Jodi menarik napas panjang, menatap istrinya lekat-lekat, antara sabar dan malu.
“Alin, cukup.” Suaranya terdengar dalam dan tegas. “Kalau kamu terus bersikap kayak gini, lebih baik kita pulang sekarang juga.”
Namun bukannya tenang, Alin justru mendengus kesal, matanya berair.
“Mas selalu kayak gitu! Sedikit-sedikit pulang, sedikit-sedikit salahin aku. Emangnya salah kalau aku pengen sesuatu buat diri aku sendiri?”
Jodi menatapnya dengan tatapan lembut yang diselimuti lelah. “Bukan salah, Lin. Tapi caramu yang salah. Kamu gak perlu marah kayak gini cuma karena baju.”
Alin terdiam sejenak, bibirnya bergetar menahan tangis. Tapi dalam matanya, masih ada bara yang belum padam.
“Mas gak ngerti…” gumamnya pelan, hampir tak terdengar.
Jodi mendekat sedikit, menatap wajah Alin. Suaranya kini lembut, tapi tetap tegas.
“Iya, sudah ya… sekarang kita pulang, atau kamu masih mau ke resto favorit kamu itu?” tanyanya dengan nada menenangkan.

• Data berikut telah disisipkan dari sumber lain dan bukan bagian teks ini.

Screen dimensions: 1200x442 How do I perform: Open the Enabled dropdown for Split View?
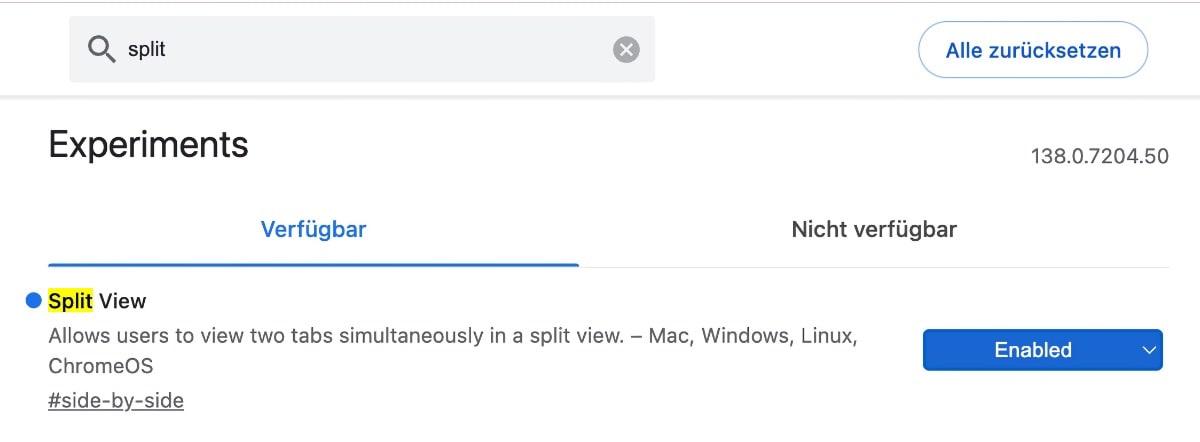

Alin mengalihkan pandangannya, menunduk sebentar sebelum akhirnya menjawab pelan namun masih dengan nada keras kepala.
“Ke resto aja. Aku mau makan enak. Kesel aku,”
Jodi mengangguk kecil, menatapnya beberapa detik sebelum berbalik menuju mobil. “Baik, ke resto,” katanya singkat.

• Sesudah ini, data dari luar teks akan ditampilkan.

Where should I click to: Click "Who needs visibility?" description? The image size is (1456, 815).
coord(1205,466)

Alin mengikuti di belakang, langkahnya cepat, tapi wajahnya masih menyimpan sisa amarah. Dalam hatinya, ia mencoba menenangkan diri, tapi gengsi membuat dadanya terasa sesak.
"Aaaaargh... Ngeselin banget tuh orang. Apa gak bisa ngalah sama perempuan. Dasar nyebelin!!" umpatnya dalam hati.

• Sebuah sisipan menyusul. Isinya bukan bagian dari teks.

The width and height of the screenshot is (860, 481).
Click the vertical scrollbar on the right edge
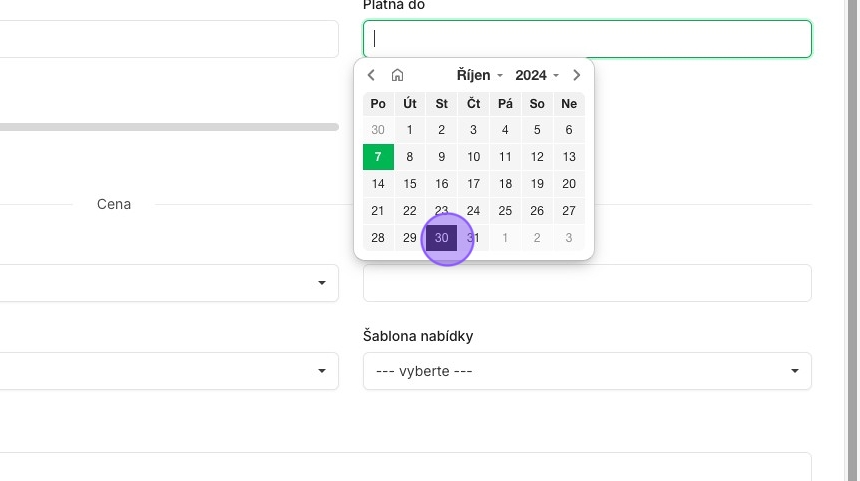pos(852,240)
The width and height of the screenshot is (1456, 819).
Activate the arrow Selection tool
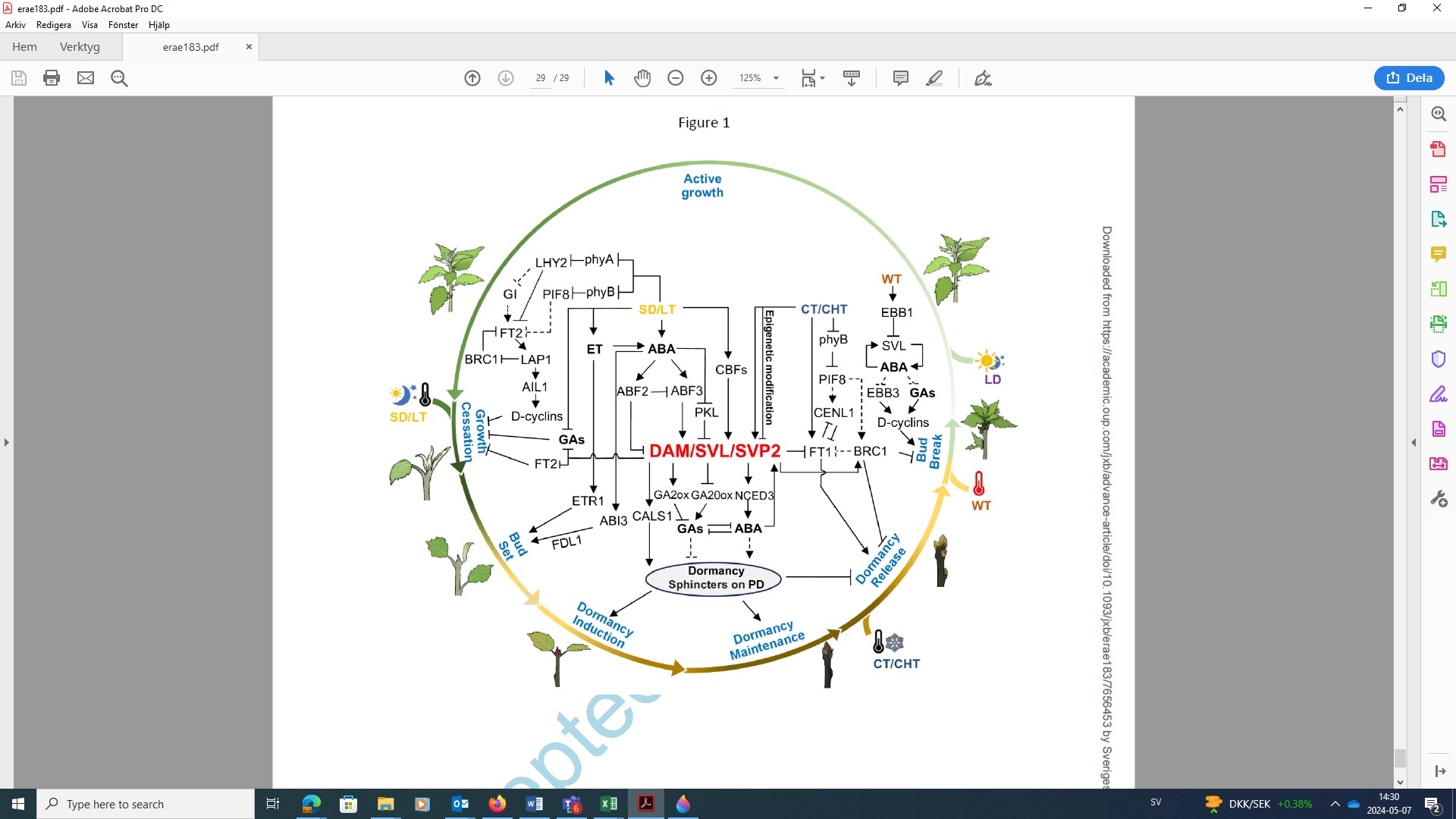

Sementara Jodi hanya bisa menghela napas panjang begitu mereka masuk ke dalam mobil. Tangannya yang memegang setir terasa dingin, meski udara di dalam mobil cukup hangat. Ia menatap sekilas ke arah Alin yang duduk bersedekap, wajahnya masih muram, bibirnya terkatup rapat.
Baru kali ini Jodi melihat sisi lain dari istrinya, keras kepala, emosional, dan tak peduli pada sekitar. Sisi yang selama ini mungkin tersembunyi di balik tawa manja dan perhatian yang ia tunjukkan setiap hari.
Dalam diam, Jodi berpikir, 'apa aku benar-benar mengenalnya sepenuhnya?'
Ia menarik napas lagi, lebih dalam kali ini, mencoba meredam kekesalan yang nyaris muncul di dadanya.
...ΩΩΩΩΩΩΩΩΩΩΩΩΩΩΩΩ...
“Dalam setiap hubungan, selalu ada sisi yang tak kita kenal dari orang yang kita sayangi. Bukan karena mereka berubah, tapi karena kita baru benar-benar melihat.”